Lateral mobility of an amphipathic apolipoprotein, ApoC-III, bound to phosphatidylcholine bilayers with and without cholesterol.

The technique of fluorescence recovery after photobleaching was used to investigate the lateral mobility of a fluorescein-labeled amphipathic apolipoprotein, ApoC-III, bound to multibilayers prepared from dipalmitoyl phosphatidylcholine, egg phosphatidylcholine, and a 1:1 (molar ratio) mixture of egg phosphatidylcholine and cholesterol. In dipalmitoyl phosphatidylcholine bilayers the lateral diffusion coefficient (D) for the protein is about 2 x 10(-9) cm(2) sec(-1) at 20 degrees C and about 9 x 10(-8) cm(2) sec(-1) at 45 degrees C. Plots of D versus temperature in this system show a transition between about 30 and 35 degrees C. Arrhenius activation energies for the diffusion in this case between 15 and 30 degrees C and between 35 and 45 degrees C are 28.5 and 7.0 kcal mol(-1), respectively (1 calorie = 4.18 joules).

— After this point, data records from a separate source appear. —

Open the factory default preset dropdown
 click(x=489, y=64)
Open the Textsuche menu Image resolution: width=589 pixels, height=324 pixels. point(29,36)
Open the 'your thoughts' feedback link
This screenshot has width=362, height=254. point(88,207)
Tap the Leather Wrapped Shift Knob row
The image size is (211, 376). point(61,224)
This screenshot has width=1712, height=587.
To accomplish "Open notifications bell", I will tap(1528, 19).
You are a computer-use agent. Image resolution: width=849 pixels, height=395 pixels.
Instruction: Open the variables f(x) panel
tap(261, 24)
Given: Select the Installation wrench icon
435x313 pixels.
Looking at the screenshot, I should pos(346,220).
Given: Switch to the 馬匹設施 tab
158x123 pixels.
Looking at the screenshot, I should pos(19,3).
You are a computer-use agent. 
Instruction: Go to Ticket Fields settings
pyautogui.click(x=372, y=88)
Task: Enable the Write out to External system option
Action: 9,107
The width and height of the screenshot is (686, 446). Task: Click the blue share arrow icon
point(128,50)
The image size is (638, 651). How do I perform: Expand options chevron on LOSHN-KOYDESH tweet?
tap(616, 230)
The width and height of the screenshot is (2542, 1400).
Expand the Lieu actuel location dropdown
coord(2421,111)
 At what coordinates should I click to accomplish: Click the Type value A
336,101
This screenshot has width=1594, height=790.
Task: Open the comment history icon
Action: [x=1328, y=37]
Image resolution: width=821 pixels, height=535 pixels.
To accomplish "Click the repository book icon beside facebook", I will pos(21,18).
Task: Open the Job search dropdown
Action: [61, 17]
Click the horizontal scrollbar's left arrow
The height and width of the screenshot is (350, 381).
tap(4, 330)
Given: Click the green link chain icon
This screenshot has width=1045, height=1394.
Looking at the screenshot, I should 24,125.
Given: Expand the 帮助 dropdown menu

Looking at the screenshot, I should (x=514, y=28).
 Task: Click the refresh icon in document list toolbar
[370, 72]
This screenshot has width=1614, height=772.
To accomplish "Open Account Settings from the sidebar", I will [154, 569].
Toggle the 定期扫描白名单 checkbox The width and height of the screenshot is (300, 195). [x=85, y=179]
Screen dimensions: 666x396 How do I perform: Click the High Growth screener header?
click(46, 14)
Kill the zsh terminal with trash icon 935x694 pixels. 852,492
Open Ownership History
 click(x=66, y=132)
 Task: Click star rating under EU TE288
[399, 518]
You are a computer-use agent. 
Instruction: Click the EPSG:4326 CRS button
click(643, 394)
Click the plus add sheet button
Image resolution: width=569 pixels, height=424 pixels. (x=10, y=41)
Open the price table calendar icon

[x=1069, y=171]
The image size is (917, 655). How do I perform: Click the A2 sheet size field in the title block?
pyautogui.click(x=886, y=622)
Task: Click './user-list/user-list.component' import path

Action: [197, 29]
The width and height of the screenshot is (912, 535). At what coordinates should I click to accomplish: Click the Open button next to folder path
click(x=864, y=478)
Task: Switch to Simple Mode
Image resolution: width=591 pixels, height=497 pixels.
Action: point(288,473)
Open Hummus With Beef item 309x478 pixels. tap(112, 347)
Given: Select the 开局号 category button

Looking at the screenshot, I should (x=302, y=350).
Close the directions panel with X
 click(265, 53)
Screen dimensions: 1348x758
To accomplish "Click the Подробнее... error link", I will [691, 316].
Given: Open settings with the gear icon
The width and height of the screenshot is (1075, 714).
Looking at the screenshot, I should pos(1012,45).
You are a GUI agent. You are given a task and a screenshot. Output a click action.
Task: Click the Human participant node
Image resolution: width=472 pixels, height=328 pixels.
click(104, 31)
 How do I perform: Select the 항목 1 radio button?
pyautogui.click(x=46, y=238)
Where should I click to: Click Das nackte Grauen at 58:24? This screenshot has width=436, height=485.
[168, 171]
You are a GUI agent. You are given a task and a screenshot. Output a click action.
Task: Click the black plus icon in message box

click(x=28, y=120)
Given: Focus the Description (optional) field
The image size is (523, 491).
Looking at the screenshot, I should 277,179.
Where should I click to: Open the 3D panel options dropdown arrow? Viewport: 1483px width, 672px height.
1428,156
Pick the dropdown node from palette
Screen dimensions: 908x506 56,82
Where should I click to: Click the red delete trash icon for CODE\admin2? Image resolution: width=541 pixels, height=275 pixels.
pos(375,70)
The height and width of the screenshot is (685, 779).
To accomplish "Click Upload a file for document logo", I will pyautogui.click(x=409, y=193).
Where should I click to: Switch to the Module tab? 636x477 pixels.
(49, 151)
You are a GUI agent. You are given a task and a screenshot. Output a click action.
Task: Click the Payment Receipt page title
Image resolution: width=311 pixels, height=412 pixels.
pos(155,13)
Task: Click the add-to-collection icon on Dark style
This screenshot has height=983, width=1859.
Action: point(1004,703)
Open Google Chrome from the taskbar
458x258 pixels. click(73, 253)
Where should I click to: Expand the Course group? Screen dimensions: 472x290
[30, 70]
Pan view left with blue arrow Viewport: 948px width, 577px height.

In egg phosphatidylcholine bilayers, D is about 3 x 10(-8) cm(2) sec(-1) at 20 degrees C and the Arrhenius activation energy for diffusion is 8.1 kcal mol(-1) between 15 and 35 degrees C in this system. In bilayers prepared from an equimolar mixture of egg phosphatidylcholine and cholesterol D at 20 degrees C is about 1.4 x 10(-9) cm(2) sec(-1) and the Arrhenius activation energy for the diffusion of the protein in this system between 15 and 35 degrees C is 15.1 kcal mol(-1). Light-scattering and fluorescence-polarization results indicate that binding of this protein does not affect the gel-to-liquid crystalline phase transition of bilayer membranes but does mediate a major, reversible aggregation of the vesicles at about 33 degrees C. These results lend support to the view that ApoC-III resides in the head-group region of the bilayer and suggest that its lateral diffusion coefficient represents an upper bound for integral membrane proteins.